SOUTH AFRICA - A vanguard of South African chefs are dusting off unfashionable cooking techniques used by 18th century Dutch settlers - like pickling, salting and smoking - to create a modern "sustainable" cuisine.
A lot of what chef Chris Erasmus works on at his upscale restaurant in the Cape winelands has not been in vogue, or even necessary, since fridges were first sold over a century ago.
But the former chemical engineering student is determined, with the help of a little scientific know-how, to resurrect a centuries-old way of approaching food that seems anathema to modern life.
Some of Erasmus's preparation methods, once essential to keep local produce edible through the winter, can take weeks, months or even a year to complete.
But they make the most of ingredients that do not need to be flown in from around the world.
"We are using old techniques with modern science," he said toying with a puffed-up, week-old vacuum pack of salted raspberries.
Inside the plastic pouch the blood-red berries are being pickled using heterolactic fermentation, a chemical process that converts glucose into lactic acid, preserving the fruit in the process.

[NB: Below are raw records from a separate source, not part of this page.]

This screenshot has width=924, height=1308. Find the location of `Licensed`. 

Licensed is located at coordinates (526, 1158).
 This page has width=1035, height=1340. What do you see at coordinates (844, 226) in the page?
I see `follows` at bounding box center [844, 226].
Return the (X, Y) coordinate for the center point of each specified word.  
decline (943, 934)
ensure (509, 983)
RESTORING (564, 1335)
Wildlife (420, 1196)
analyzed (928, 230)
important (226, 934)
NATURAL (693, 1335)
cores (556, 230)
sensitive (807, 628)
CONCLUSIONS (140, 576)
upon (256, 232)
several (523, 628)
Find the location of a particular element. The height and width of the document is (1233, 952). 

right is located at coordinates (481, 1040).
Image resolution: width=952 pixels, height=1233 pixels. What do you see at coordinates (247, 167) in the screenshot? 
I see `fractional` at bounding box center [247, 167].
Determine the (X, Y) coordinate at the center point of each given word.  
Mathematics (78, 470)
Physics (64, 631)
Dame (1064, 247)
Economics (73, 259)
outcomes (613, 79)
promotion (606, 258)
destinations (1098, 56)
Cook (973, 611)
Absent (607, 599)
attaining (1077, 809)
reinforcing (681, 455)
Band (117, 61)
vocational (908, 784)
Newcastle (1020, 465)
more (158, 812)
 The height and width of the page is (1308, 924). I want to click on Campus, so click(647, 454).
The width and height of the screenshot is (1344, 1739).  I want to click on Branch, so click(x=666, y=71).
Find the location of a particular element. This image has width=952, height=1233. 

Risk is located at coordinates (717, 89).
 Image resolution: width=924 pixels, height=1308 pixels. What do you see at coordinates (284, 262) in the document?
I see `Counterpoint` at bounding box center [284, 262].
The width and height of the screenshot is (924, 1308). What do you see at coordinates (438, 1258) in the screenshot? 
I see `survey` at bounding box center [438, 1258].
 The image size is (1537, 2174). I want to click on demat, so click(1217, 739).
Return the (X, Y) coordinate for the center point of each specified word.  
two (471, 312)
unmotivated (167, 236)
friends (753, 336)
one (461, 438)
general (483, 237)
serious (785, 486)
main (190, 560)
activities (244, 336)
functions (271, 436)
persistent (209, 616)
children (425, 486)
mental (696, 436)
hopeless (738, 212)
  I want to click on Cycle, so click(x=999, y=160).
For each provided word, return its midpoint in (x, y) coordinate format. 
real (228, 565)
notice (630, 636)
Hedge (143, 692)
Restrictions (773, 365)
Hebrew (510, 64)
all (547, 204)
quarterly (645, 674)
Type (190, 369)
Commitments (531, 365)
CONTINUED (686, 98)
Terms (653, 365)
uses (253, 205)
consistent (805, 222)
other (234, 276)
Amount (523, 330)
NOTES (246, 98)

To this age-old technique Erasmus adds salt and low oxygen levels, helping the process move along and preventing the build-up of bacteria we now know is harmful.
Once the fermentation is completed the berries can be dehydrated, stored and reconstituted with water whenever needed.
The end result is an ingredient that has little in common with the vinegar-tinged tastes commonly associated with pickling.
This is no throat-burning bar snack, soggy fast food garnish or bland central European stodge.
"It's got a beautifully savoury raspberry smell and it's got 10 times the flavour because of the fermentation," he said.
'They knew exactly what they were doing'
The groundwork for this new old cuisine may have come from the likes of Topsi Venter - a now-retired female chef who went from working on the South African Dried Fruit Board to opening restaurants that dug deep into the terroir to redefine local food.
But Erasmus - along with other like-minded South African chefs such as Margot Janse and Richard Carstens - stand at the confluence of many food movements that have grown over the last decade around the world.
They dip into the use-it-all ethic of head-to-tail butchering, the scientific adventurism of molecular gastronomy and the locavore drive for seasonal food sourced from nearby farms.